Madeline was saying, “NO!” and “NOW!” a lot yesterday morning. My patience was short-fused after getting about a total of eight hours of sleep over the past two days. I was trying to keep my cool, but I finally told this tiny tyrant that “Mommy’s the boss” and this simple fact means she cannot order me around. She let these words sink in for a brief moment and then countered, “No!” (Big surprise, right?)
“Maddy’s the boss,” she added.
“I think you need to put yourself in Time Out until you can settle down,” I told her. We don't often use the traditional Time Out, but this offshoot of the popular discipline strategy seems to work for us. It gives Madeline some autonomy (something every 2-going-on-3-year-old needs a little more of in her life) while helping her learn to better control her feelings. (I need Time Outs throughout the day as well.)
Amazingly, Madeline immediately retreated to the bottom stair (our Time Out site) and remained there until she could compose herself, which ended up being less than a minute. When she returned to me in the kitchen, she looked up at me with her big brown eyes and said with surprising sureness, “Mommy’s the boss.”

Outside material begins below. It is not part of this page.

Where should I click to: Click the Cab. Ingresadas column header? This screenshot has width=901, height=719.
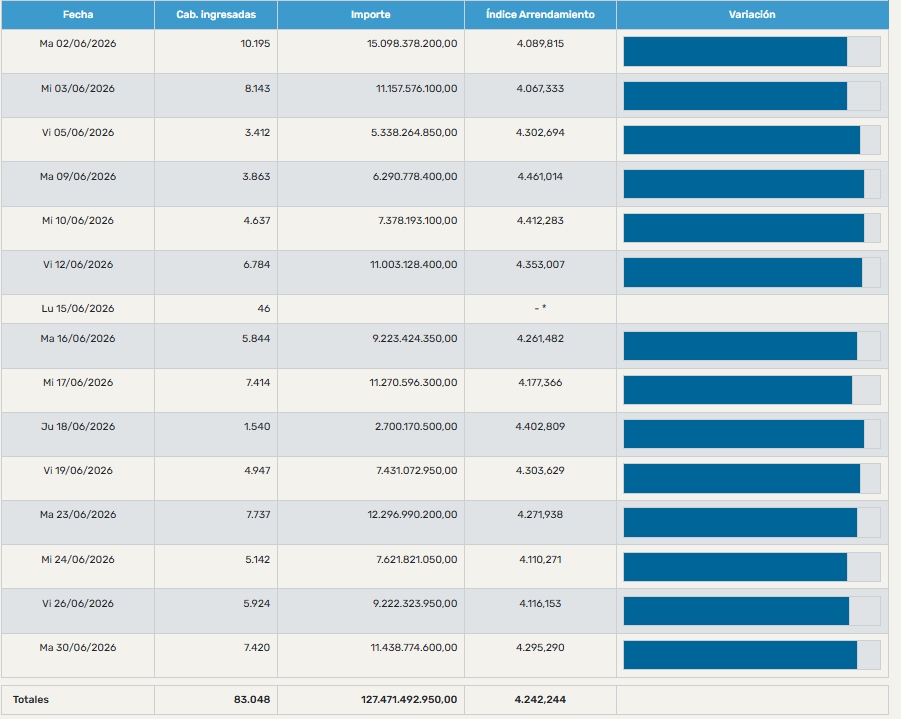pos(216,15)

Right you are, Little One.
Parenting isn’t a competition. There are no scoreboards or report cards and I certainly don’t get a raise for a job well done – or even a pat on the back, although I do get some great job perks like spontaneous hugs and kisses. But it’s small victories like these – when see a smidgen of emotional maturity in a toddler and when she recognizes that I’m the one in charge - that are enough to keep me going even when I feel defeated and exhausted.